Transaction log and updates on large tables

  • ScottPletcher wrote:

    The data still has to be read -- how else would SQL know that the proposed new value was the same as the value in the table itself?

    It's the writes/dirty pages that get avoided.

    Yes, I understand that.   But I would expect the writes to increase the run time, and I didn't see any signs of that even at 200,000 rows being updated.    Thanks again.

    __________________________________________________

    Against stupidity the gods themselves contend in vain. -- Friedrich Schiller
    Stop, children, what's that sound? Everybody look what's going down. -- Stephen Stills

  • The Dixie Flatline wrote:

    ScottPletcher wrote:

    The data still has to be read -- how else would SQL know that the proposed new value was the same as the value in the table itself?

    It's the writes/dirty pages that get avoided.
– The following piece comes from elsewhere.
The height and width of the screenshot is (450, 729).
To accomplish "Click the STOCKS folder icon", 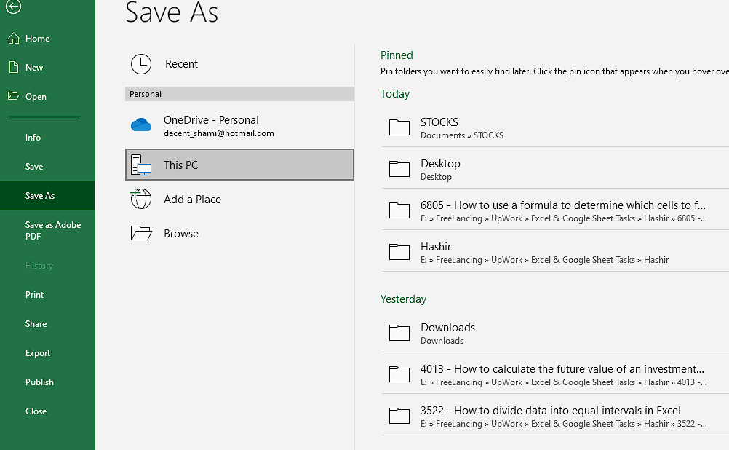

    Yes, I understand that.   But I would expect the writes to increase the run time, and I didn't see any signs of that even at 200,000 rows being updated.    Thanks again.

    Don't forget, the physical writes are deferred, it's just the buffer(s) that initially get modified.  Since the buffers are in memory only, natch, I wouldn't expect that to take much time.  It's the flush to disk that will consume the time.  That's my best guess at least.

    SQL DBA,SQL Server MVP(07, 08, 09) A socialist is someone who will give you the shirt off *someone else's* back.

  • The Dixie Flatline wrote:

    Paul is certainly a worthwhile authority.   I will study his article later.   I did notice this quote, which was emphasized:

    A clustered table will always produce full logging and dirty buffer pages if (any part of) the clustering key is updated.

    But I also notice that his article didn't cover the use case I created above.    He only tested setting a column to a constant, or setting a column to itself.    It probably holds true in the case of setting a column to the value of a column from a source table, but I will use his methodology to check.

    Thanks.   🙂

    My guess, and this is purely a guess, is that SQL compares the value after it has converted it to its physical storage format.  This would allow SQL to do a purely binary compare, which I presume would be the fastest -- and most accurate?! -- comparison method.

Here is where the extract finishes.